There I was standing at the door.  I had received final instructions from my friends about things to take care of in their home while they vacation in Florida for four months.  The snow was falling lightly and the daylight was just beginning to soften the night.  With a quick hug and “safe travel” they were gone.  As the door closed it I was overcome with the realisation that I was alone.

It’s been almost eight years since I was alone in a house.  I had some transition time from my recent break up while I lived in houses with other people who were kind enough to take me in and make me family.  Where I am now, they are letting me live in their home while they are away for the winter.  It’s time to get myself and my finances in order so I can look for my own place.

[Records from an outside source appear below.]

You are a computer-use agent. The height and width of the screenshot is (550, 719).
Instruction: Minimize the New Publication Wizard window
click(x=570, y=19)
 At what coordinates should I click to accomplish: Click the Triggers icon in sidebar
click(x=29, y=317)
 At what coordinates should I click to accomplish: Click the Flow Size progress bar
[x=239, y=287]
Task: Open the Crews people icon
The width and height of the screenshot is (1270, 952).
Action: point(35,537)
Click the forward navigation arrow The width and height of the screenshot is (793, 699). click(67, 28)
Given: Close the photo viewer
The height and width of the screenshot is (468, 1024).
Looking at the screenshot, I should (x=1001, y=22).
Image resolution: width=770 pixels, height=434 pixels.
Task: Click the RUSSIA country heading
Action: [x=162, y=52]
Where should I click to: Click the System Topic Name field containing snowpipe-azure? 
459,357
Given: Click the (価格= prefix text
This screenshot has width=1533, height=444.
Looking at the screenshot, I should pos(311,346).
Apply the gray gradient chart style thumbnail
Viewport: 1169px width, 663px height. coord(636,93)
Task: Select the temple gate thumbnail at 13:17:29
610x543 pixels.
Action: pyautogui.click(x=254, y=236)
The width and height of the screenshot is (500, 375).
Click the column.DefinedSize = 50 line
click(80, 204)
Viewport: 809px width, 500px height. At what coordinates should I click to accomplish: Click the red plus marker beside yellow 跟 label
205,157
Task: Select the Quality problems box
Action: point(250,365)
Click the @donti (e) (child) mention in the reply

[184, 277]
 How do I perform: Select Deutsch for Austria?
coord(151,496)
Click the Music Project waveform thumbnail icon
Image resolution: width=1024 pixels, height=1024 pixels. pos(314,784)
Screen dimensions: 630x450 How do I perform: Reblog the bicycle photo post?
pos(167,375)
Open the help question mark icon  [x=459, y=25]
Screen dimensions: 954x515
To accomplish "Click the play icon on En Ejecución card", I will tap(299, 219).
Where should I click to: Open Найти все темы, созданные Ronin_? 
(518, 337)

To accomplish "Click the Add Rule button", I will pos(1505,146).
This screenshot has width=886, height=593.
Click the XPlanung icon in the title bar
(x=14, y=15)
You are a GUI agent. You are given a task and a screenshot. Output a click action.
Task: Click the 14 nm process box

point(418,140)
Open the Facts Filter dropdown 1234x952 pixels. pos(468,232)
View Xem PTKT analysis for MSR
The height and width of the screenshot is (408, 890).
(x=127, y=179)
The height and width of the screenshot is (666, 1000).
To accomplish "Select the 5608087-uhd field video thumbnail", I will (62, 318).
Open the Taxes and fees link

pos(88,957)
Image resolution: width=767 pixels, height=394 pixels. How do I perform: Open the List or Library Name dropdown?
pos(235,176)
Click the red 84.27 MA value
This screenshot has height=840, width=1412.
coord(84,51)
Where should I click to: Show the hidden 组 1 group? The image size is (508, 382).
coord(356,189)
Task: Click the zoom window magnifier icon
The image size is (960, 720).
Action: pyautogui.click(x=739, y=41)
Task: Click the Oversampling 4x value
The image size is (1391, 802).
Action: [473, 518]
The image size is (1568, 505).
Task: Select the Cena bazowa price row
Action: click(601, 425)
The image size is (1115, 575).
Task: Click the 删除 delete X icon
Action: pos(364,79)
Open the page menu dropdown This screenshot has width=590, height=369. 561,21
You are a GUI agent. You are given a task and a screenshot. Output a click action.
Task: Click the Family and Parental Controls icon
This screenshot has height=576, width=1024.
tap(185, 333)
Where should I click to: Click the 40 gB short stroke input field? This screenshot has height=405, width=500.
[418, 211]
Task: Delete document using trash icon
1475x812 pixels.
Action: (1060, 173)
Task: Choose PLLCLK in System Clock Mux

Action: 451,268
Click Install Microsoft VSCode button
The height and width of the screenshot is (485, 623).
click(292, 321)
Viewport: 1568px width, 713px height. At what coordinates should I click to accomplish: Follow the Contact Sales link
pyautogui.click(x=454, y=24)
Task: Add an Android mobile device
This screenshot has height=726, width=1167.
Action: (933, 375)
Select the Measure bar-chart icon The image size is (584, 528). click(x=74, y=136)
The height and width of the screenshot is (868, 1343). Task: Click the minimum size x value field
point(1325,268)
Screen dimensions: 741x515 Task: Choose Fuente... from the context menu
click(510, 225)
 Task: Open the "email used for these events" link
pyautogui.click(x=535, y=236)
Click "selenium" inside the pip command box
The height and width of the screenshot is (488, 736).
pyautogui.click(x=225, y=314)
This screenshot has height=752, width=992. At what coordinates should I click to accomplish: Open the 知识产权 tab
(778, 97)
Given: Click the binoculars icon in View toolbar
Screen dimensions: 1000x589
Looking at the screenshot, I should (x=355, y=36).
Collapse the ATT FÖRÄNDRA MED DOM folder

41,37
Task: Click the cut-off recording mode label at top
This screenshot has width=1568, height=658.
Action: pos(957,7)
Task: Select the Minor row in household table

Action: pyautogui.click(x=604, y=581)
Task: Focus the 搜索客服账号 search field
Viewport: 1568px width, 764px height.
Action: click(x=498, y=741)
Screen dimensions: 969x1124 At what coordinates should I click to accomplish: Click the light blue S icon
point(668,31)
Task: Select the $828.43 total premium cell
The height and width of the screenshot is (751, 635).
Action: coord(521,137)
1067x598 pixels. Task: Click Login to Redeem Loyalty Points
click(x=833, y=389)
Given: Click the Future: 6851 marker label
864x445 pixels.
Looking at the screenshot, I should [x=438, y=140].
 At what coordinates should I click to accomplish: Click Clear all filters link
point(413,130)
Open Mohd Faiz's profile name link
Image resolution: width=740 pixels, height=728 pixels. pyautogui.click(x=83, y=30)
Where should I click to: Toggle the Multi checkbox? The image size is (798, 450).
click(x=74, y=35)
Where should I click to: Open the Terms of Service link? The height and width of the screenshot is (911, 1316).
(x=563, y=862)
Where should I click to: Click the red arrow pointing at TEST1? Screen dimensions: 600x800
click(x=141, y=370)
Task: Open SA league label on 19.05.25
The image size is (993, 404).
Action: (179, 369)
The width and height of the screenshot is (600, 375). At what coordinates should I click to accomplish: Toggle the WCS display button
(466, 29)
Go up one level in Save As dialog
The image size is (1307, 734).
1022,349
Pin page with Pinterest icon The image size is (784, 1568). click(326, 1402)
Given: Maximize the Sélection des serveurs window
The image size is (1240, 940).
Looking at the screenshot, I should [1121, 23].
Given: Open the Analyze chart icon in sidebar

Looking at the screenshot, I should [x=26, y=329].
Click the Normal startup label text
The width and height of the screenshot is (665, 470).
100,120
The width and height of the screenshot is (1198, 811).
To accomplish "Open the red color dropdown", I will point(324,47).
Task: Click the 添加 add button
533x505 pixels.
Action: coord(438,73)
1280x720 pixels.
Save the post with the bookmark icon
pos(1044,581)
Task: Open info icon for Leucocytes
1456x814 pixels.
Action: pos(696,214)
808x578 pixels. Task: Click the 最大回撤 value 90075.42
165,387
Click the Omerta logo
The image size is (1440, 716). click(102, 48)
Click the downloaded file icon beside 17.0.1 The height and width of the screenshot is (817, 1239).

I’ve been looking forward to being alone.  I was relishing the idea of being able to make my own schedule without having to work around anyone else.  The thought of being able to sit in silence while I read, no disturbances while writing or working or turning on the music loud while I do the dishes or have a shower was very appealing but the actual feeling of ALONE hadn’t occurred to me until I closed that door.

The face of the little boy in the Christmas movies, Home Alone, as he ran with terror home from the store, and paid the pizza delivery guy haunted my day.  I was disoriented and had a little trouble figuring out what to do next.  I took my car in for repair and was afraid the muffler needed replacing. My relief in discovering all it needed was just a little fix was huge because the reality of being truly alone was sinking in.   After a seven-month cushion of friends to support me every day, I would no longer have anyone around to talk things over with, share meals or even air with.  My chest was caving in and I had no clue what to do next.

A little nap, a meal and some stupid, romantic movies have gotten me through the rest of the day and tomorrow will be a little easier I’m sure.  The journey changes moment to moment and I look forward to what is on the horizon even though it’s all a little frightening.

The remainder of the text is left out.